Что за болтливостью непременно должна скрываться ложь, в этом не может быть ни малейшего сомнения. Поставив себе непременною обязанностью болтать без умолку, неугомонный болтун, по необходимости, не может довольствоваться миром видимым, действительным. Этот мир тесен для него, да притом же, вследствие некоторой ограниченности воззрений, он исчерпывается им в каких-нибудь два сеанса. После этого болтуну остается одно из двух: или повторяться, или делать набеги в область вымыслов. Повторяться нельзя — не будешь забавен (а это главная цель, из-за которой хлопочут болтуны); стало быть, остается прибегать к вымыслам. И тут-то начинается то раздражающее нервы театральное представление, в котором что ни слово, то фальшь, что ни слово, то противоречие, что ни слово, то забвение старого слова, непосредственно ему предшествующего. На первых порах это бывает забавно, то есть забавна собственно не болтовня, а личность болтуна, но очень скоро и она надоедает; не только надоедает, но даже поселяет какую-то ненависть к себе; вы видите болтуна, еще издали направляющего к вам шаги, и уже принимаете меры, чтобы скрыться от него; вы отказываетесь от интересной беседы, вы отказываетесь от еды, лишь бы не быть под одной кровлей с болтуном; если бы не было другого способа скрыться от него, как пролезть сквозь подворотню, вы не задумались бы и к нему прибегнуть. А болтун видит это и удивляется; он удивляется тому, что вот он такой любезный, так старается нравиться и занимать всех, и в ответ на это встречает одну неблагодарность, одно холодное, почти враждебное чувство…

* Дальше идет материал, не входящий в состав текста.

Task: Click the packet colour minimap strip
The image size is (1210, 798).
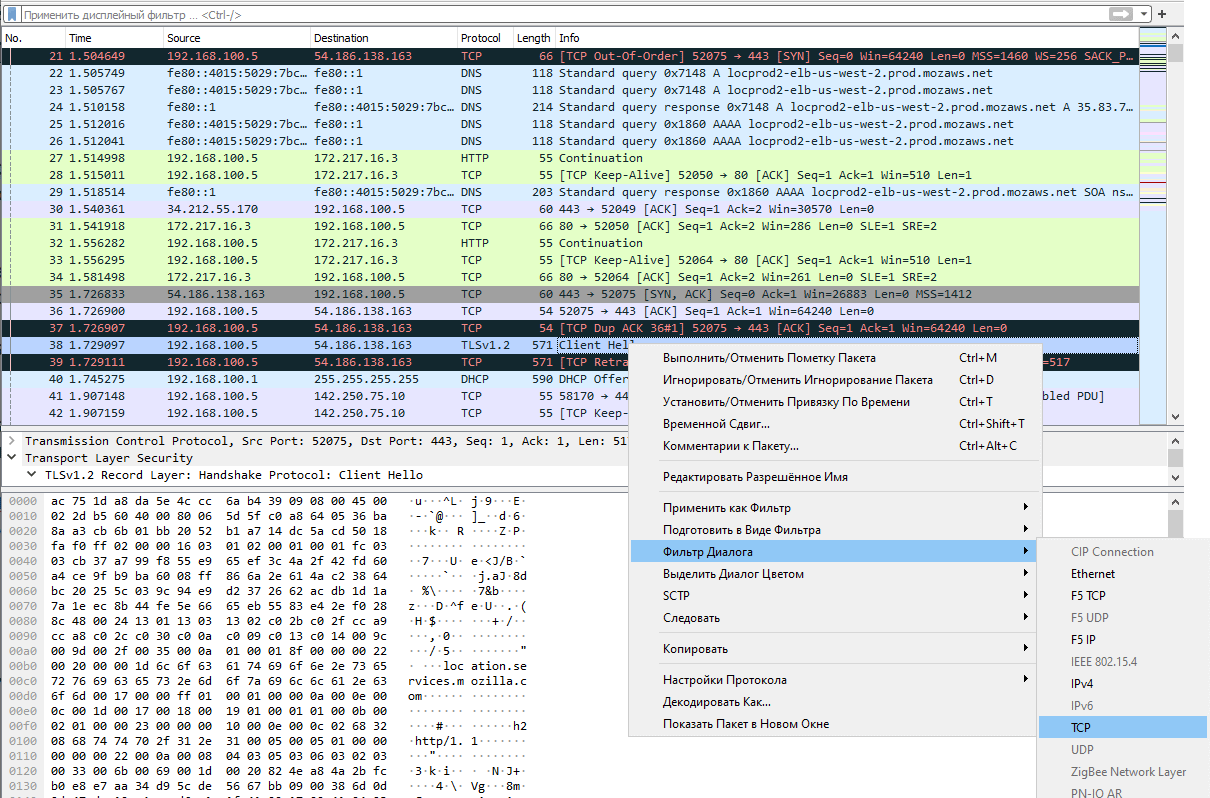Action: [1152, 225]
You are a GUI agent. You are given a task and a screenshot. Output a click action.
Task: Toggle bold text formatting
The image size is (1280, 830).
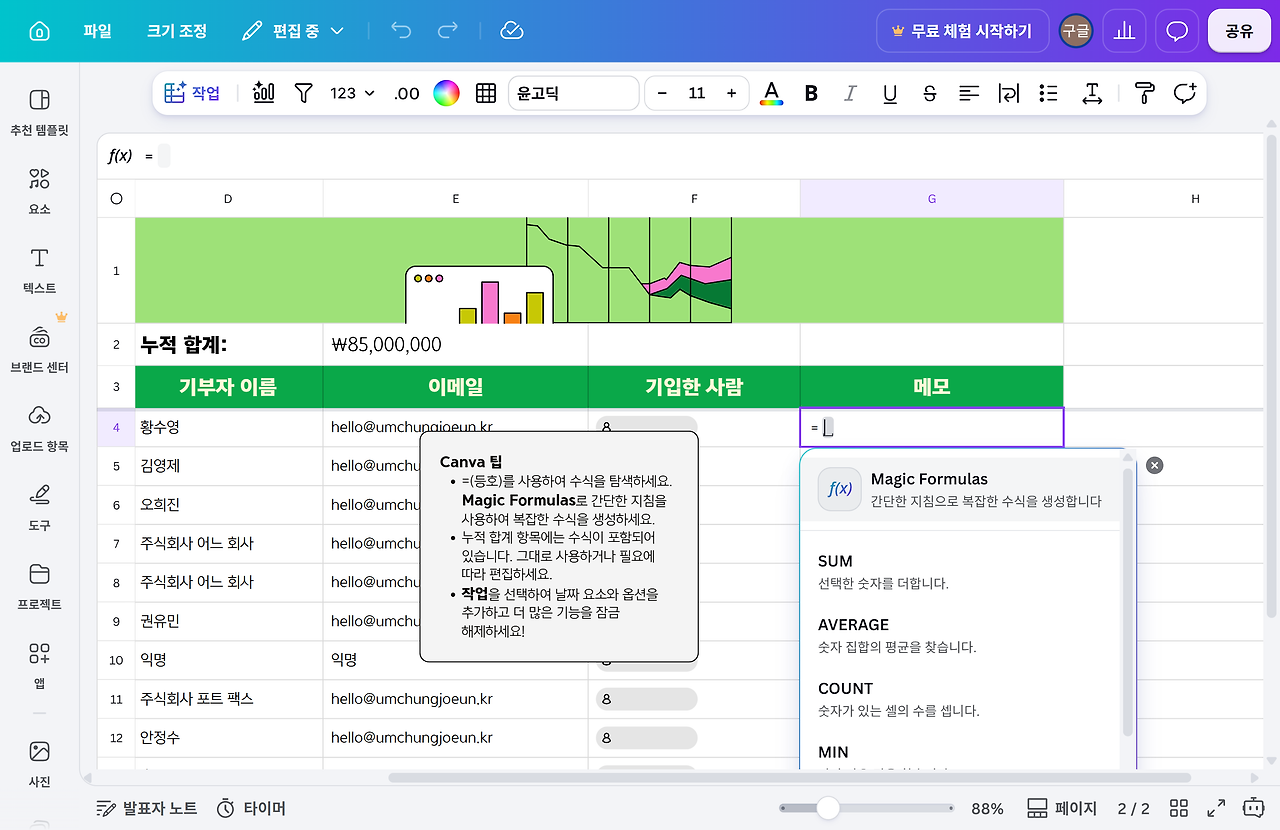(x=811, y=93)
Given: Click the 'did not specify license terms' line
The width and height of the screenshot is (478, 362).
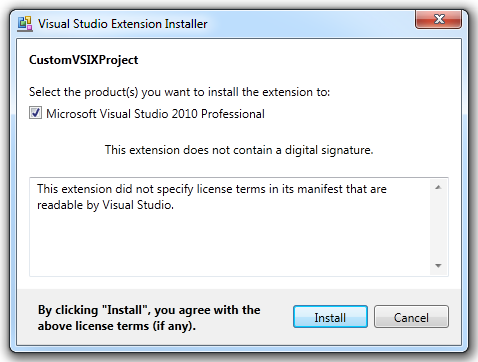Looking at the screenshot, I should point(212,189).
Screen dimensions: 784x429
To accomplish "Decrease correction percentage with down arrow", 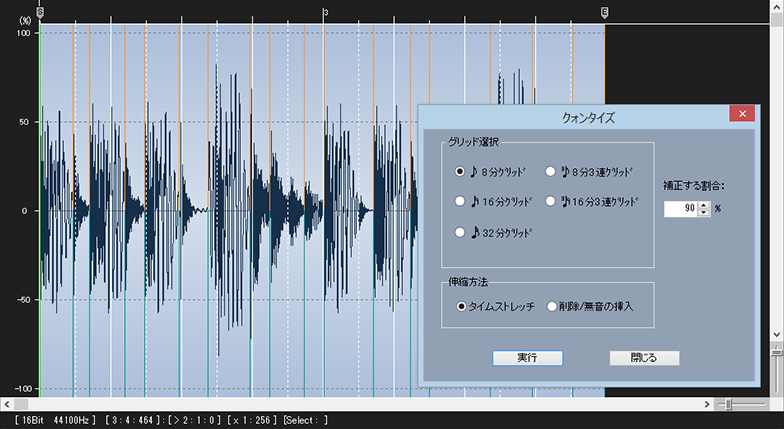I will [704, 213].
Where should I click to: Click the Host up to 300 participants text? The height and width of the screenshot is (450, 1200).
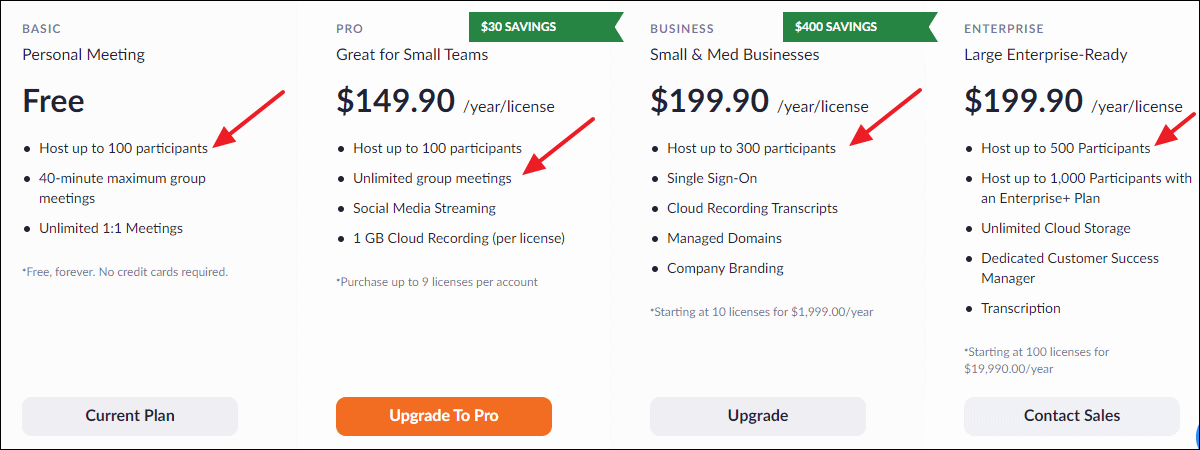(751, 148)
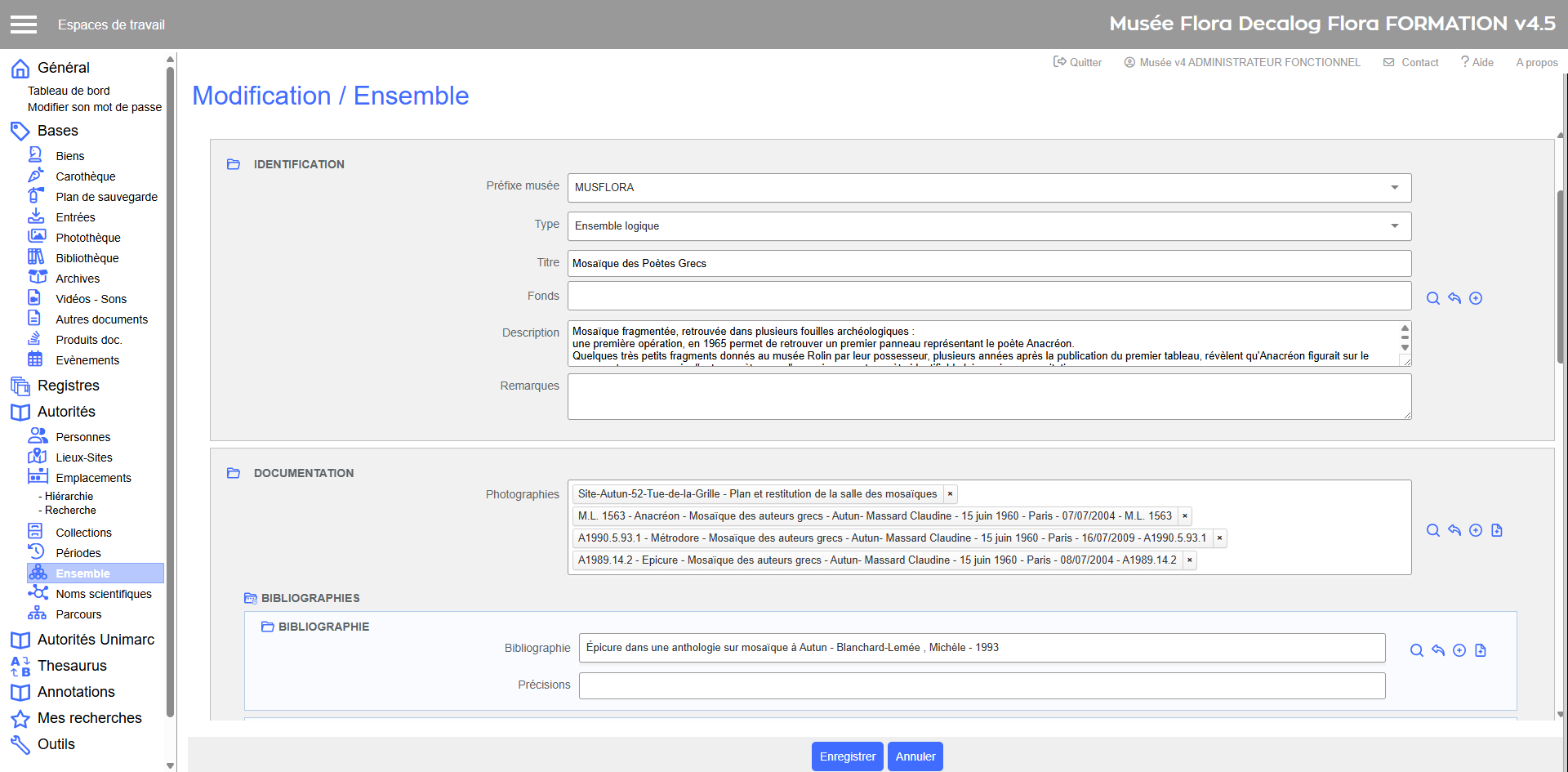Click the add icon beside Fonds field
Image resolution: width=1568 pixels, height=772 pixels.
[x=1476, y=298]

Из всех видов болтовни, несомненно, самый ужасный — болтовня литературная. Болтуна устного есть возможность избежать; болтуну устному можно сделать отеческое увещание, с ним можно, наконец, раззнакомиться, можно перестать ему кланяться, даже высунуть язык; но какое средство освободиться от болтуна печатного, который стремится заболтать не Ивана, не Петра, а целые тысячи индивидуумов? Не читать его — нельзя, потому что он заявляет себя перед вами, как продукт известного общественного строя, как факт психологический, а пожалуй, и политический; не говорить об нем — опасно, ибо надо предостеречь простодушных, которые, без этого, и впрямь, пожалуй, поверят, что «царь фараон каждую ночь из Чермного моря выходит», как выражается достолюбезная Устинья Наумовна в комедии Островского «Свои люди — сочтемся»*.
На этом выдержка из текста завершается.